This is my first post for BADD this year — Blogging Against Disablism Day. Hopefully there will be others to follow.
So these days, in the USA and many other countries, different categories of disabled adults get different services that are supposed to help us live outside of institutions. One kind of services is developmental disability services. Another is physical disability services. Another is psychiatric disability services. Since the differences often have more to do with accidents of history, who gets to classify what groups of people, and so on, I’m not going to try to explain the differences here. I’m also going to use a lot of medical language, because if I try to describe things as they are, I’ll get bogged down in language and never finish the post. So please don’t take this post as agreement with the conceptions of disability laid down by service systems and professionals. I’m just using their ideas for convenience. As well, I’m speaking in generalizations. Of course there are exceptions on all sides of this. It’s just striking how consistently psychiatric services work a certain way, when other services either don’t work that way at all, or vary in how they work. Psychiatric services stand out as particularly bad in this regard.
If you get DD or physical disability services, there’s a pretty good chance that a large part of your services will involve either helping you do things you can’t do (or can’t do without creating serious problems for yourself), helping you learn how to do things you can’t yet do but are within your grasp for learning, or some combination of the two.

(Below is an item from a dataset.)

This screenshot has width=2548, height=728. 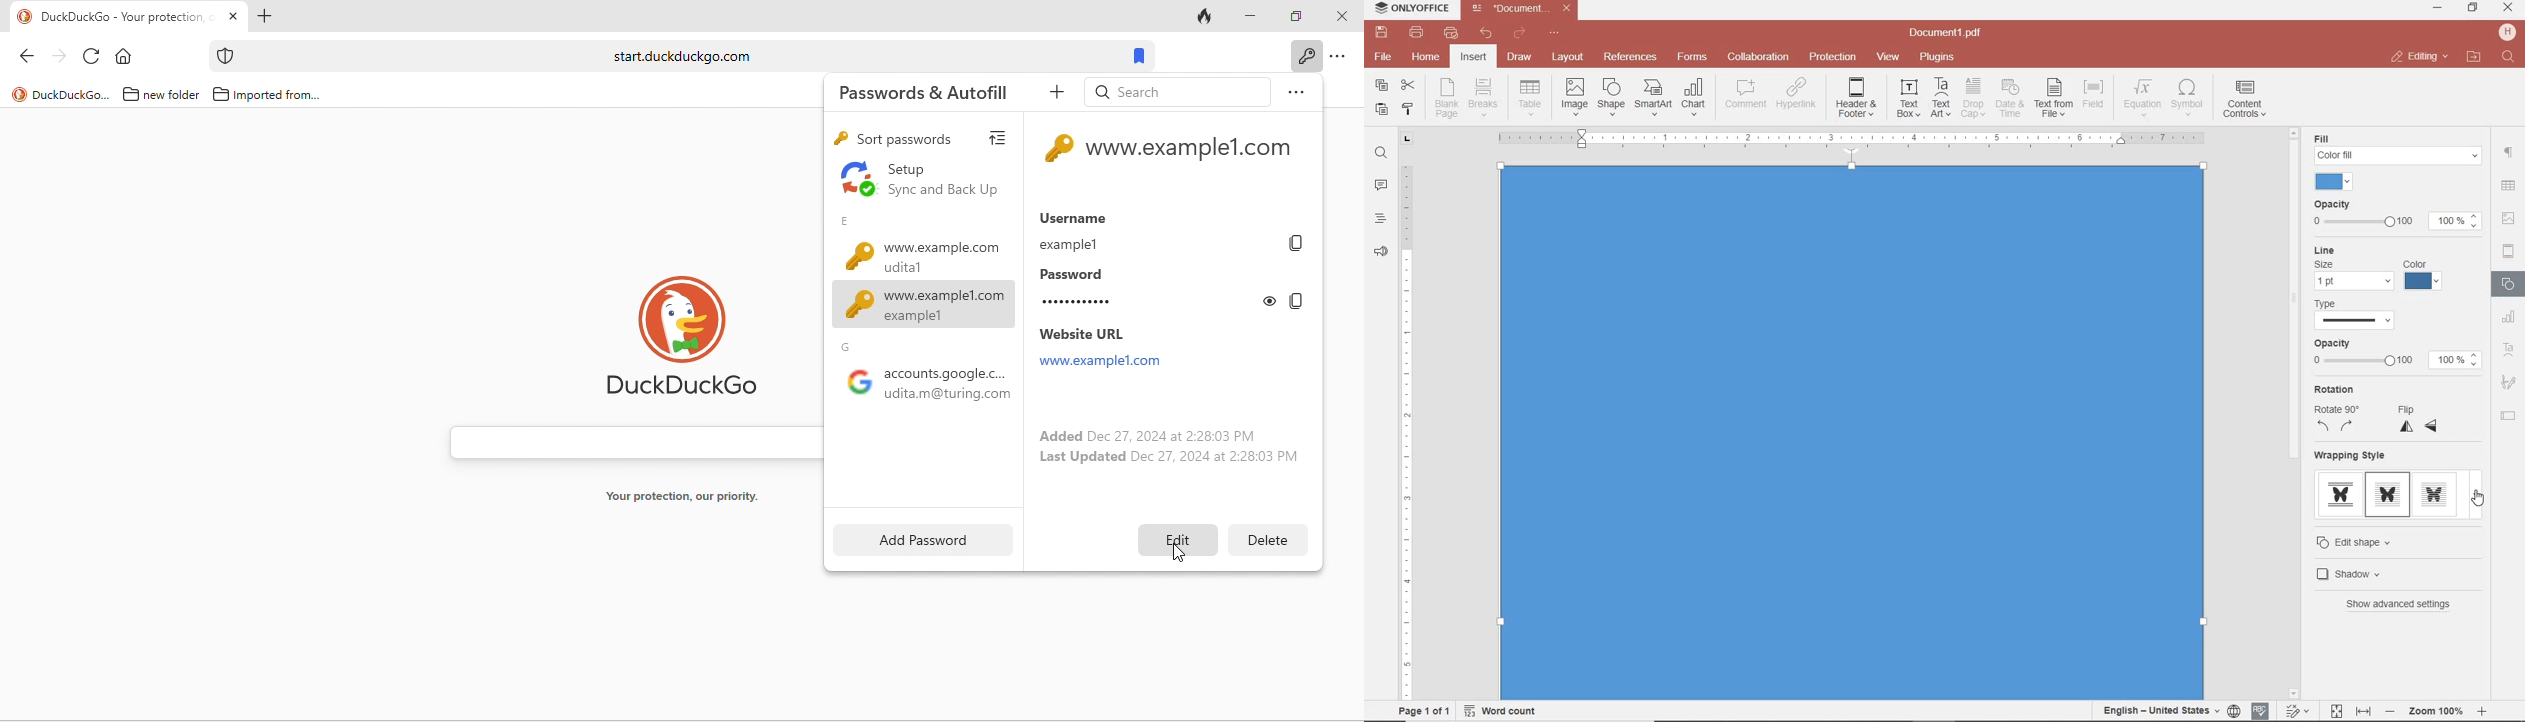 I want to click on save, so click(x=1380, y=33).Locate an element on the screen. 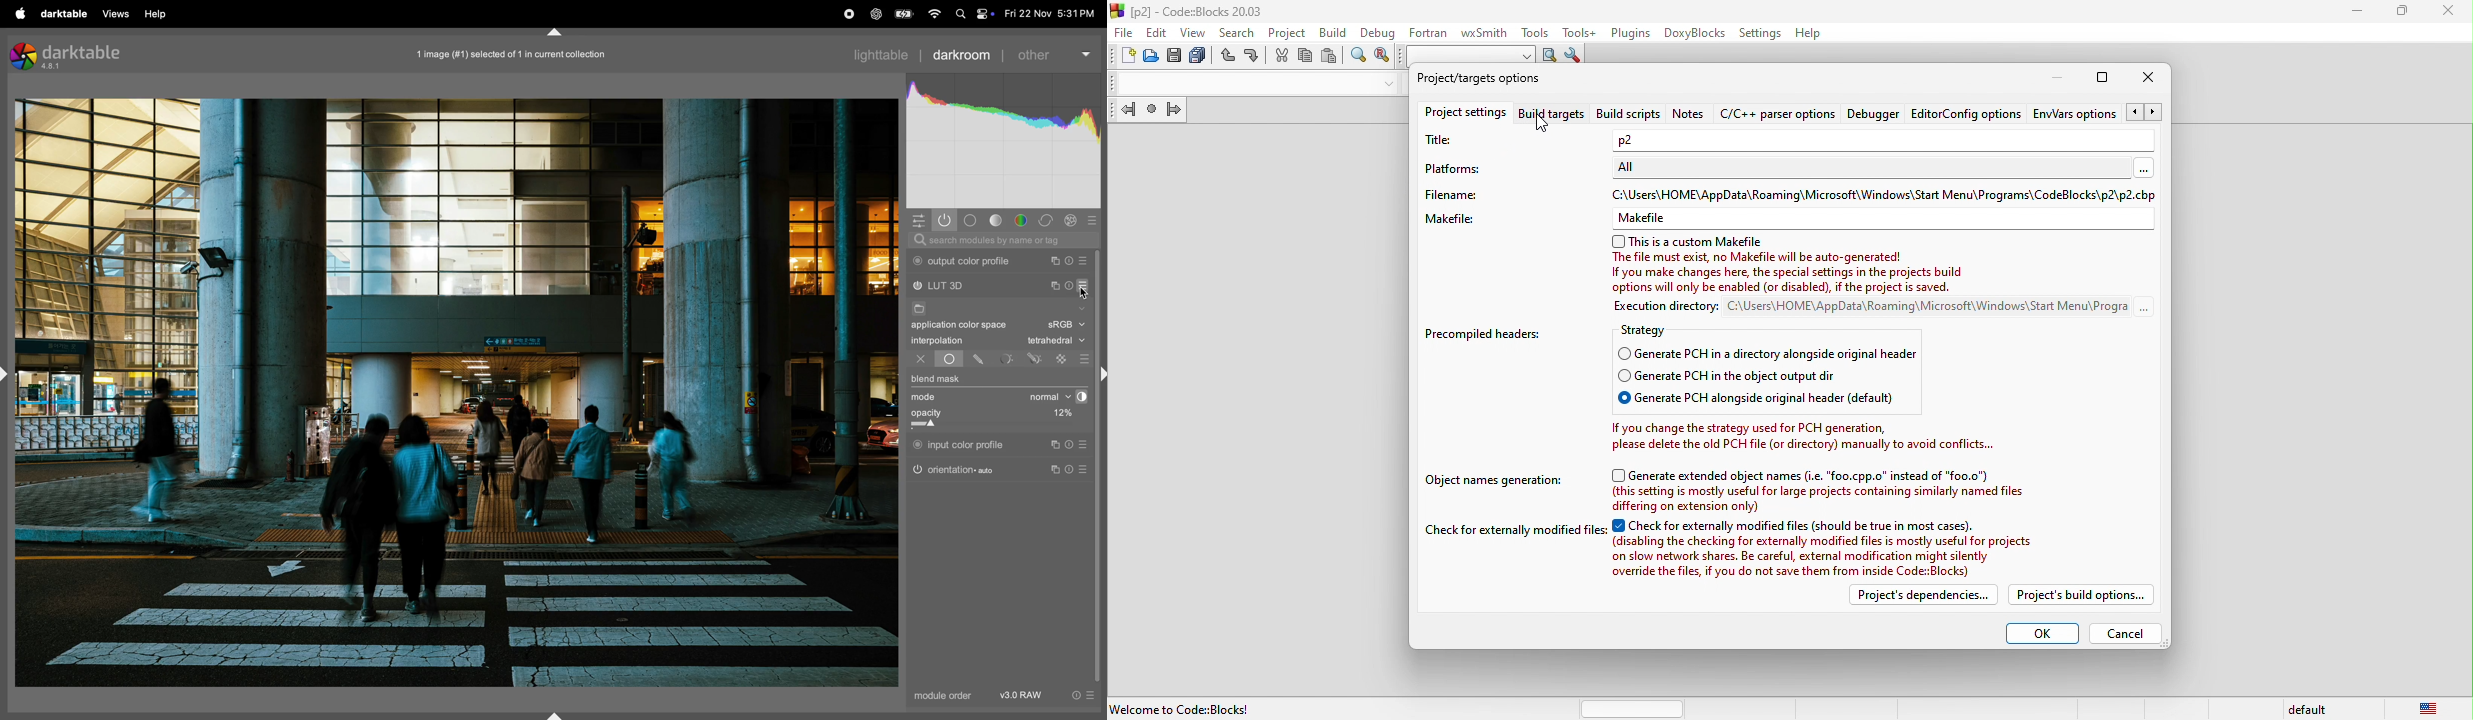 Image resolution: width=2492 pixels, height=728 pixels. project settings is located at coordinates (1463, 115).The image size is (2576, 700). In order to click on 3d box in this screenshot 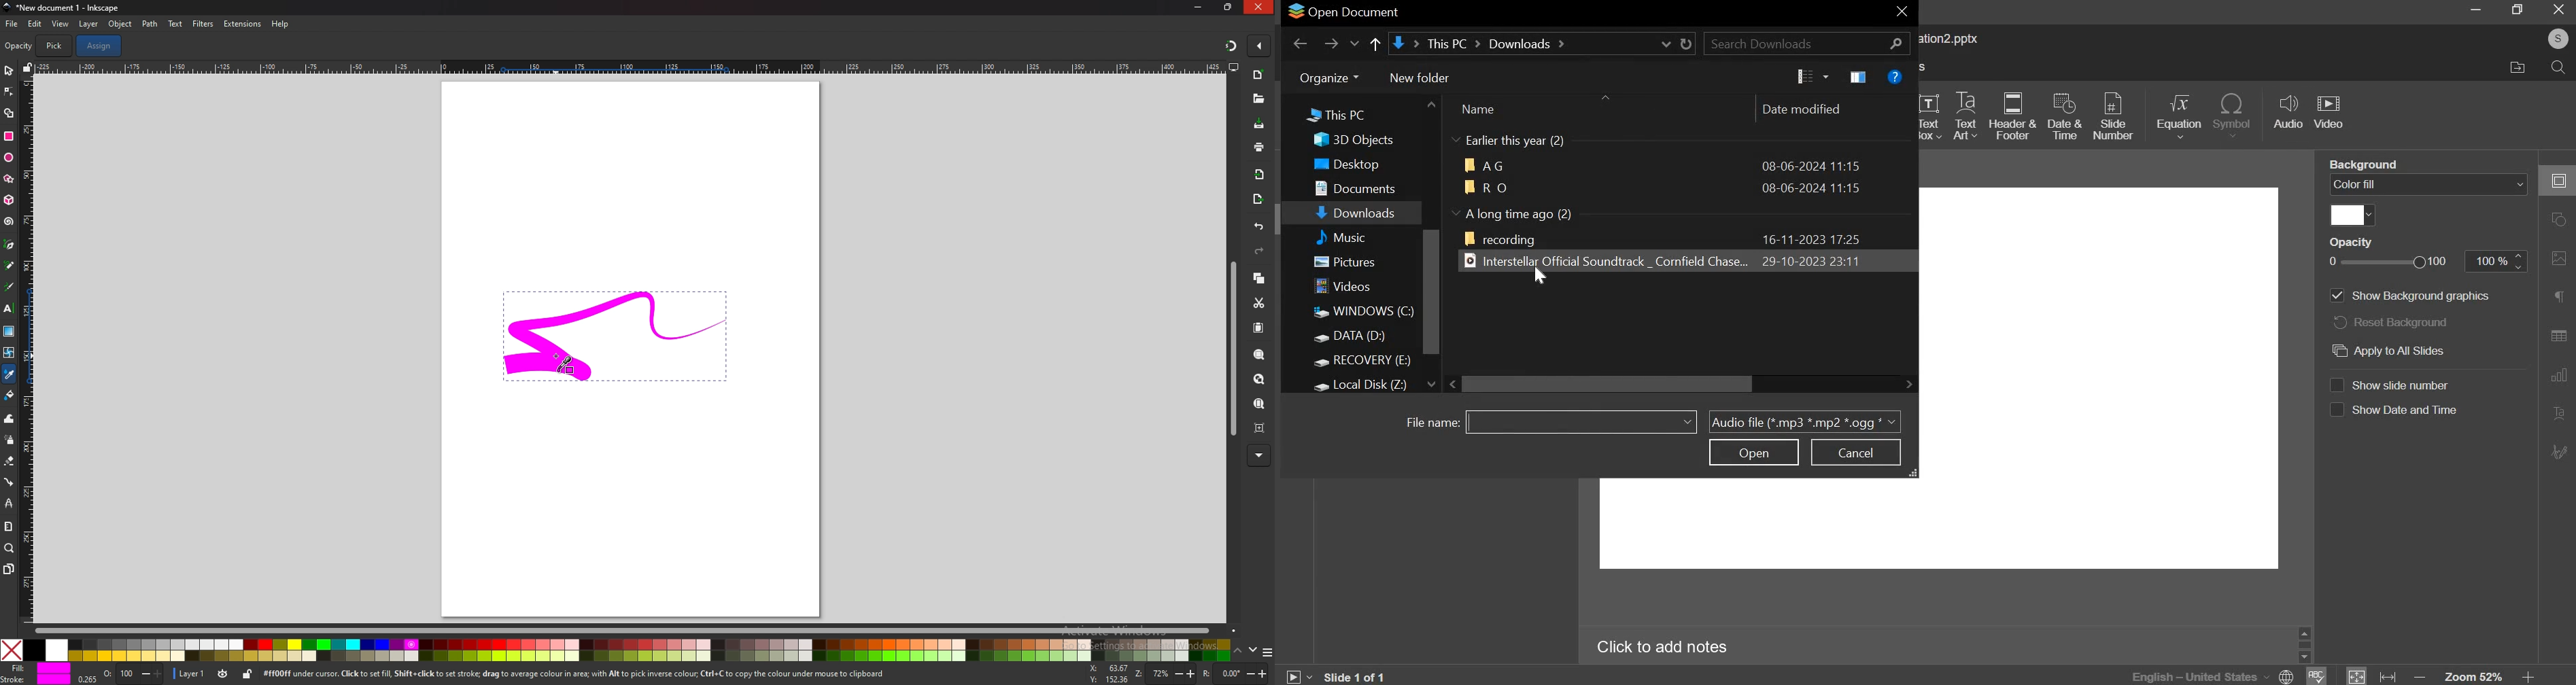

A lot of times these tasks are broken down into ADLs (Activities of Daily Living) and IADLs (Instrumental Activities of Daily Living). Here’s an example of how such things are often broken down:
ADLs: Bathing, Dressing, Grooming, Mouth care, Toileting, Transferring Bed/Chair, Walking, Climbing stairs, Eating.
IADLs: Shopping, Cooking, Managing medications, Using the phone and looking up numbers, Doing housework, Doing housework, Doing laundry, Driving or using public transportation, Using finances.
These definitions were taken from the Senior Planning Services website, in a PDF file titled ADL / IADL Checklist. That’s just one definition. Other lists might be longer, or shorter, or more descriptive than this one. But it gets the idea across.
The Oregon Department of Human Services published a document that describes common ways how a person with a developmental disability might be supported in accomplishing ADLs and IADLs:
Assistance with ADLs, IADLs, and health-related tasks may include cueing, monitoring, reassurance, redirection, set-up, hands- on, or standby assistance. Assistance may be provided through human assistance or the use of electronic devices or other assistive devices. Assistance may also require verbal reminding to complete IADL tasks.
(A) “Cueing” means giving verbal, audio, or visual clues during an activity to help an individual complete the activity without hands-on assistance.
(B) “Hands-on” means a provider physically performs all or parts of an activity because an individual is unable to do so.
(C) “Monitoring” means a provider observes an individual to determine if assistance is needed.
(D) “Reassurance” means to offer an individual encouragement and support.
(E) “Redirection” means to divert an individual to another more appropriate activity.
(F) “Set-up” means the preparation, cleaning, and maintenance of personal effects, supplies, assistive devices, or equipment so that an individual may perform an activity.
(G) “Stand-by” means a provider is at the side of an individual ready to step in and take over the task if the individual is unable to complete the task independently.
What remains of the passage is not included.